◆ TASK ITEM ◆
A complete, exact copy of the records is needed here.
─── TASK INPUT
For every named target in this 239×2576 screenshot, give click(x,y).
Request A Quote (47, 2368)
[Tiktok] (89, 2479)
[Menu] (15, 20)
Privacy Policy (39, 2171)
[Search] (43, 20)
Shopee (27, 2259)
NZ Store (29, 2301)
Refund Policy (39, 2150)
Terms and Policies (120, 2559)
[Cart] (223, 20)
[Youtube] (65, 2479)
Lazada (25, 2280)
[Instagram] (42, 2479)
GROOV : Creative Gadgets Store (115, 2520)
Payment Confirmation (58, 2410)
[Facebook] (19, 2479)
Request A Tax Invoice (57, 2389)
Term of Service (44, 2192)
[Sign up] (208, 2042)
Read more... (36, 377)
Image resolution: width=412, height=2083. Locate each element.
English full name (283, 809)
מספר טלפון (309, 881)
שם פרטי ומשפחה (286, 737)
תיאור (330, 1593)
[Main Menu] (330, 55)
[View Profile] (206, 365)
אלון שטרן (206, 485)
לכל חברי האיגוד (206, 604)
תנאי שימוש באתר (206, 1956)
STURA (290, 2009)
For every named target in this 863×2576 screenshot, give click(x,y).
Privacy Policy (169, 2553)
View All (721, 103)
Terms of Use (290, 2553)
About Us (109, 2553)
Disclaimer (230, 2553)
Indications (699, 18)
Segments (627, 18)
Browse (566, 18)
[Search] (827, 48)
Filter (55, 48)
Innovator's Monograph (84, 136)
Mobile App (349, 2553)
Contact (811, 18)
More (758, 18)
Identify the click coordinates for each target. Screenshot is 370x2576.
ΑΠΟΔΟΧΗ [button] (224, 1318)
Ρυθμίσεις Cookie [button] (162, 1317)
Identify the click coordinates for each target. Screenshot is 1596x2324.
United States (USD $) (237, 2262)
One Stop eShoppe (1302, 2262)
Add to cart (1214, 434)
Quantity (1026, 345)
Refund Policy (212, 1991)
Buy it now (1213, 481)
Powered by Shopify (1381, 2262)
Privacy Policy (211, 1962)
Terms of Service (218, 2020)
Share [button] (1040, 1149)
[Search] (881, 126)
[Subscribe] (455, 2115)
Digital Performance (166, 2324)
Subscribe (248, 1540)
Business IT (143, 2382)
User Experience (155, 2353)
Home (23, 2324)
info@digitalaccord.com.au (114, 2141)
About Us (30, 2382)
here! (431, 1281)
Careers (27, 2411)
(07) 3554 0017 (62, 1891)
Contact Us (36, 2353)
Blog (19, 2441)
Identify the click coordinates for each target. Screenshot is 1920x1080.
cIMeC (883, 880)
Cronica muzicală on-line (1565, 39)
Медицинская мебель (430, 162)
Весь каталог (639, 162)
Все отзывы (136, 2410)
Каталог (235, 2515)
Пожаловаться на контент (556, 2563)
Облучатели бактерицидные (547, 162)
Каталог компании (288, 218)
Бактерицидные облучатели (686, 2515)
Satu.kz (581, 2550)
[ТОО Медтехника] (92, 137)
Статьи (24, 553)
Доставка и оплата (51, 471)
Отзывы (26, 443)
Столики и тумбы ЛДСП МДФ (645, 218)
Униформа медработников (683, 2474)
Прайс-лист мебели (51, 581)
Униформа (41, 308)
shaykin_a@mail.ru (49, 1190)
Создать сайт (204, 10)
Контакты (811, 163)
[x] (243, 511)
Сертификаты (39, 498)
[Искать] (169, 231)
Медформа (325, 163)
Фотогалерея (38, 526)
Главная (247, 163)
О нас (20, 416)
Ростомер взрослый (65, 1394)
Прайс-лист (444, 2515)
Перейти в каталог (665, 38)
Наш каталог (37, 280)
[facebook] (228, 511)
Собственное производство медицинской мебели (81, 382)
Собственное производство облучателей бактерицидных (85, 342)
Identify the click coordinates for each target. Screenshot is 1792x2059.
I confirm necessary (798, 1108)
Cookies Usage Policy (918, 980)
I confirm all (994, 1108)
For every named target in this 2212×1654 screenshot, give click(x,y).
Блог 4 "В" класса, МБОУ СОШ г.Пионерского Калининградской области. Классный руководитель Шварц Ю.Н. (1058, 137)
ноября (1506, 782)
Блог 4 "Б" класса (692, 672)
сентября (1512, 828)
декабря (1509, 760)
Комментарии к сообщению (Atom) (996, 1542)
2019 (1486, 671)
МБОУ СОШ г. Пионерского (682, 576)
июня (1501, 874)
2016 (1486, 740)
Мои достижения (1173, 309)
──────
◆ EXERCISE RESULT ◆
For every named target in this 239×2576 screenshot, give click(x,y).
Request A Quote (47, 2368)
[Tiktok] (89, 2479)
[Menu] (15, 20)
Privacy Policy (39, 2171)
[Search] (43, 20)
Shopee (27, 2259)
NZ Store (29, 2301)
Refund Policy (39, 2150)
Terms and Policies (120, 2559)
[Cart] (223, 20)
[Youtube] (65, 2479)
Lazada (25, 2280)
[Instagram] (42, 2479)
GROOV : Creative Gadgets Store (115, 2520)
Payment Confirmation (58, 2410)
[Facebook] (19, 2479)
Request A Tax Invoice (57, 2389)
Term of Service (44, 2192)
[Sign up] (208, 2042)
Read more... (36, 377)
Image resolution: width=412, height=2083. Locate each element.
English full name (283, 809)
מספר טלפון (309, 881)
שם פרטי ומשפחה (286, 737)
תיאור (330, 1593)
[Main Menu] (330, 55)
[View Profile] (206, 365)
אלון שטרן (206, 485)
לכל חברי האיגוד (206, 604)
תנאי שימוש באתר (206, 1956)
STURA (290, 2009)
For every named target in this 863×2576 screenshot, give click(x,y).
Privacy Policy (169, 2553)
View All (721, 103)
Terms of Use (290, 2553)
About Us (109, 2553)
Disclaimer (230, 2553)
Indications (699, 18)
Segments (627, 18)
Browse (566, 18)
[Search] (827, 48)
Filter (55, 48)
Innovator's Monograph (84, 136)
Mobile App (349, 2553)
Contact (811, 18)
More (758, 18)
Identify the click coordinates for each target. Screenshot is 370x2576.
ΑΠΟΔΟΧΗ [button] (224, 1318)
Ρυθμίσεις Cookie [button] (162, 1317)
Identify the click coordinates for each target. Screenshot is 1596x2324.
United States (USD $) (237, 2262)
One Stop eShoppe (1302, 2262)
Add to cart (1214, 434)
Quantity (1026, 345)
Refund Policy (212, 1991)
Buy it now (1213, 481)
Powered by Shopify (1381, 2262)
Privacy Policy (211, 1962)
Terms of Service (218, 2020)
Share [button] (1040, 1149)
[Search] (881, 126)
[Subscribe] (455, 2115)
Digital Performance (166, 2324)
Subscribe (248, 1540)
Business IT (143, 2382)
User Experience (155, 2353)
Home (23, 2324)
info@digitalaccord.com.au (114, 2141)
About Us (30, 2382)
here! (431, 1281)
Careers (27, 2411)
(07) 3554 0017 (62, 1891)
Contact Us (36, 2353)
Blog (19, 2441)
Identify the click coordinates for each target. Screenshot is 1920x1080.
cIMeC (883, 880)
Cronica muzicală on-line (1565, 39)
Медицинская мебель (430, 162)
Весь каталог (639, 162)
Все отзывы (136, 2410)
Каталог (235, 2515)
Пожаловаться на контент (556, 2563)
Облучатели бактерицидные (547, 162)
Каталог компании (288, 218)
Бактерицидные облучатели (686, 2515)
Satu.kz (581, 2550)
[ТОО Медтехника] (92, 137)
Статьи (24, 553)
Доставка и оплата (51, 471)
Отзывы (26, 443)
Столики и тумбы ЛДСП МДФ (645, 218)
Униформа медработников (683, 2474)
Прайс-лист мебели (51, 581)
Униформа (41, 308)
shaykin_a@mail.ru (49, 1190)
Создать сайт (204, 10)
Контакты (811, 163)
[x] (243, 511)
Сертификаты (39, 498)
[Искать] (169, 231)
Медформа (325, 163)
Фотогалерея (38, 526)
Главная (247, 163)
О нас (20, 416)
Ростомер взрослый (65, 1394)
Прайс-лист (444, 2515)
Перейти в каталог (665, 38)
Наш каталог (37, 280)
[facebook] (228, 511)
Собственное производство медицинской мебели (81, 382)
Собственное производство облучателей бактерицидных (85, 342)
Identify the click coordinates for each target. Screenshot is 1792x2059.
I confirm necessary (798, 1108)
Cookies Usage Policy (918, 980)
I confirm all (994, 1108)
For every named target in this 2212×1654 screenshot, give click(x,y).
Блог 4 "В" класса, МБОУ СОШ г.Пионерского Калининградской области. Классный руководитель Шварц Ю.Н. (1058, 137)
ноября (1506, 782)
Блог 4 "Б" класса (692, 672)
сентября (1512, 828)
декабря (1509, 760)
Комментарии к сообщению (Atom) (996, 1542)
2019 (1486, 671)
МБОУ СОШ г. Пионерского (682, 576)
июня (1501, 874)
2016 (1486, 740)
Мои достижения (1173, 309)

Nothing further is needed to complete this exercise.